I would guess that it was probably a coincidence.  I've been burned
by this, not by Travelocity, but by booking directly on the airline's
site.  We checked prices on Travelocity, found the best fare, went
to American's website to reserve our seats, planning to call all the
travelers that night and ticket it the next day.  When we went to
actually ticket the flight *one day later*, each seat had gone up over 
$150.  We went back to Travelocity and all the airlines had raised 
their prices, not just American.  Moral of the story: if you get a good 
price, try to ticket your flight the same day!  If you read the fine
print, the reservation holds a seat on the flight for you only, but not 
the fare that's shown on the reservation, as we found out the hard way.  

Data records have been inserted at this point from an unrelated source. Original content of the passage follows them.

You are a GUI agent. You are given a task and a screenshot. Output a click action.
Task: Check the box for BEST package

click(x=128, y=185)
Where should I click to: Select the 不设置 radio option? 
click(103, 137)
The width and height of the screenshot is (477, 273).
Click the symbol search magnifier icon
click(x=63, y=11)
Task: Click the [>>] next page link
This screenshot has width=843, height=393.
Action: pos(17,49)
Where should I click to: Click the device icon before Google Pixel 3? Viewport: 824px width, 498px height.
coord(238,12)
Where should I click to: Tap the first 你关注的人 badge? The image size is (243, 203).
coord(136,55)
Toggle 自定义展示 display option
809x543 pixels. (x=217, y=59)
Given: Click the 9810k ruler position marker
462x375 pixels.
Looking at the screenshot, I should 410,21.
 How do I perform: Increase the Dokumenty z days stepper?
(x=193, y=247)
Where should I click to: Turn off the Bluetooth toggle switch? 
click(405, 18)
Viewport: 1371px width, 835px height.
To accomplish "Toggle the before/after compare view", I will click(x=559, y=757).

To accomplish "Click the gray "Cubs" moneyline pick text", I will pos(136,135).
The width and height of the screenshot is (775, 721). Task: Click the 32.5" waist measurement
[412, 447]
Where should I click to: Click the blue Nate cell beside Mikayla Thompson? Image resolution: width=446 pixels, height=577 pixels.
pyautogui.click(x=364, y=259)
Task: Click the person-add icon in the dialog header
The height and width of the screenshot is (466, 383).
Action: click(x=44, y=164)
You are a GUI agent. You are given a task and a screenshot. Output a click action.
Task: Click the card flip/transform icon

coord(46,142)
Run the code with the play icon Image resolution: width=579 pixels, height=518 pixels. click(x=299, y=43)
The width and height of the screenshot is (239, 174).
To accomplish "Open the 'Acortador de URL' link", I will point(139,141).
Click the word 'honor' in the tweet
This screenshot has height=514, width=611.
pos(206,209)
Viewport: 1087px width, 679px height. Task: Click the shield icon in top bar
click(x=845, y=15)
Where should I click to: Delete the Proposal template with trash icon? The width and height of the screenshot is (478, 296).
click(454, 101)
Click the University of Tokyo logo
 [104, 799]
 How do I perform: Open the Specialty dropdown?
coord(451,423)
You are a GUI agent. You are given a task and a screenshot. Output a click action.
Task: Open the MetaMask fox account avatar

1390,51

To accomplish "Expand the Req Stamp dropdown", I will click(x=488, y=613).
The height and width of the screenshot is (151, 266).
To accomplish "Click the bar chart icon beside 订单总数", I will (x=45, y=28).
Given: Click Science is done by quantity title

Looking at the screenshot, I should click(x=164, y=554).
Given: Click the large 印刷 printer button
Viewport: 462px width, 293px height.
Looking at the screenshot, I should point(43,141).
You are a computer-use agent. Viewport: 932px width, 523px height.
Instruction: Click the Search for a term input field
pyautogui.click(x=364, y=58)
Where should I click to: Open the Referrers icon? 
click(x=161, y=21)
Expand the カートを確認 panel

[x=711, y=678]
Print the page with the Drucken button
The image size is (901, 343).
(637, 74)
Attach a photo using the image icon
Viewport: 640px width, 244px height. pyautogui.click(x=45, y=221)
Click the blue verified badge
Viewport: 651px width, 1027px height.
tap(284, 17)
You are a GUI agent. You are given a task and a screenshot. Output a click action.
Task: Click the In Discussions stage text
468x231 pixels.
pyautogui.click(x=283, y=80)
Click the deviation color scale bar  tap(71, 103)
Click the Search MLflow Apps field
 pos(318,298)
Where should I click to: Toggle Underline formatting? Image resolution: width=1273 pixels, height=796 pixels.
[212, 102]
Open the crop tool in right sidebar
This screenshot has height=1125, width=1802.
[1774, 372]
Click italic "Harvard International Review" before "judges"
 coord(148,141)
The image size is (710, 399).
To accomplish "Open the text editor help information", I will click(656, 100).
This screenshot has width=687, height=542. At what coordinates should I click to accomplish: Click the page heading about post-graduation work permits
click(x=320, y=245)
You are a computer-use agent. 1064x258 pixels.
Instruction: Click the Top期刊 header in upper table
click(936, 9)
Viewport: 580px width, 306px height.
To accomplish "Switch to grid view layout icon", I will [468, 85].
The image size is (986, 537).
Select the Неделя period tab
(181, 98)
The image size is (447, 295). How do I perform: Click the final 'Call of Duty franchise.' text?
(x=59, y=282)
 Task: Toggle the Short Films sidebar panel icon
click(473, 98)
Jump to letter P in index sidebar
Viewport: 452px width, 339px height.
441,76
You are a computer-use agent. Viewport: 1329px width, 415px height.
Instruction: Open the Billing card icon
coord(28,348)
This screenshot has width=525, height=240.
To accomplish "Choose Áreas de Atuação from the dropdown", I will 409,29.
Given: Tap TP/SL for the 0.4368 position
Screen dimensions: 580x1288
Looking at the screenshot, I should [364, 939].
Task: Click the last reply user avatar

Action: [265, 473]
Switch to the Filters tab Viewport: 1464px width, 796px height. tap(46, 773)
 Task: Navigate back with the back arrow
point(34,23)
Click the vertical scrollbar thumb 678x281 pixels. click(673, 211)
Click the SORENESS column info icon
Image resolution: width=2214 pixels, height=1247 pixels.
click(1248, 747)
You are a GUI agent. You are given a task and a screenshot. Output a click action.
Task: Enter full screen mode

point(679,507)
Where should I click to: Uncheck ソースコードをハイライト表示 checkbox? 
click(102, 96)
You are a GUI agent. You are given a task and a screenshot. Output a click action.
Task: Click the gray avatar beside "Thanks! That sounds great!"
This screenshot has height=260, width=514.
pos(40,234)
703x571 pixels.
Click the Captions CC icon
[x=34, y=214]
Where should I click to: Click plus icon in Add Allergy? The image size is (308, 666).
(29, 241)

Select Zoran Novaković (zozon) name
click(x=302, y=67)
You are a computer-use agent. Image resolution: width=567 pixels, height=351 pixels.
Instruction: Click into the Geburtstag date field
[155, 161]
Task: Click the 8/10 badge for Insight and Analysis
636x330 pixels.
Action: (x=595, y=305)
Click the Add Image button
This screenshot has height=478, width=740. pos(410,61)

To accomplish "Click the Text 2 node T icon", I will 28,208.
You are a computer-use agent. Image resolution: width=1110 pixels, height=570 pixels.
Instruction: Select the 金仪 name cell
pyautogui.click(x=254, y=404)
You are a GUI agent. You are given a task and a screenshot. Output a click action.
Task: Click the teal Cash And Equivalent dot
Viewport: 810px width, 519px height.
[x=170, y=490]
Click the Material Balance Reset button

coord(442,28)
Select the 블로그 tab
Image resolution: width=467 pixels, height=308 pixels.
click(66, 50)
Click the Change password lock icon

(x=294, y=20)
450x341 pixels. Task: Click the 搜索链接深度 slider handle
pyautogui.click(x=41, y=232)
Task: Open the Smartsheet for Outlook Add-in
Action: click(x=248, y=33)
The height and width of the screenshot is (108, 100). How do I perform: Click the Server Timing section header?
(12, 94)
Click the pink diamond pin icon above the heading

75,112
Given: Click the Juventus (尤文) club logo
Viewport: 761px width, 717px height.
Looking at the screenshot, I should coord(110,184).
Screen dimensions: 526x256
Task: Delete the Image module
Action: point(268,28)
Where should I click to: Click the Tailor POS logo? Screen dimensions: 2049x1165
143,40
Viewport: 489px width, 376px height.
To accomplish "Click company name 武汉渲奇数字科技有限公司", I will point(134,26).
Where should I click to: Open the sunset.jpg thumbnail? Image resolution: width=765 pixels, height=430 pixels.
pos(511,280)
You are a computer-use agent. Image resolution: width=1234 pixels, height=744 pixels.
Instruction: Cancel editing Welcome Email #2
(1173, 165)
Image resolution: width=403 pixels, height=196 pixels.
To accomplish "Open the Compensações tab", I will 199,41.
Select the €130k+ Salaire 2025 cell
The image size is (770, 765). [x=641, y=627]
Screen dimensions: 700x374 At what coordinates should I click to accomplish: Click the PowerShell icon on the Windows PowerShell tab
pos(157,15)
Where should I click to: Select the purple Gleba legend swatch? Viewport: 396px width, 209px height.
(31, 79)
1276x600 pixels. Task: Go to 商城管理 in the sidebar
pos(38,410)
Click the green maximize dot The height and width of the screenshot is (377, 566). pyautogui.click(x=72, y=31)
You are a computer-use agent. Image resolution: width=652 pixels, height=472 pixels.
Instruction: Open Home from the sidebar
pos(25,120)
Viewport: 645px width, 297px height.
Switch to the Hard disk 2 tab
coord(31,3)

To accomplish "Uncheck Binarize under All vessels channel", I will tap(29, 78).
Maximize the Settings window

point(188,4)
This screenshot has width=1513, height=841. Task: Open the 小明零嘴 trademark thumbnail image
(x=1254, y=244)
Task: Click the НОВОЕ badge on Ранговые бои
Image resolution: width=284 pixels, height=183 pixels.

FYI: Travelocity shows flight price but doesn't include the taxes which
can be $100 or more, which is why we usually go directly to the
airlines site to see what we're really going to pay per ticket.  It
does pretty well at finding the cheapest flight, especially if you're
flexible in your travel dates, and will even list options like 
splitting your flight between two airlines which are hard to research 
manually.

Lisa Thompson in Dallas, Texas USA

Tamara wrote:

> Checking out the very same route and date/stop-number requirements 
> *as a member*, I got the same round-trip price on fewer flights than 
> the night before and two nights before (those two nights' readings 
> were identical).
...
> Tsk, tsk... :) It *may* be a coincident but, having grown up in a 
> communist environment - where we *knew* we were being screwed at 
> every turn, and learnt to expect it - I'm somewhat "Miss Marplish" 
> (suspicious), and strongly smell a "switch and bait" tactic.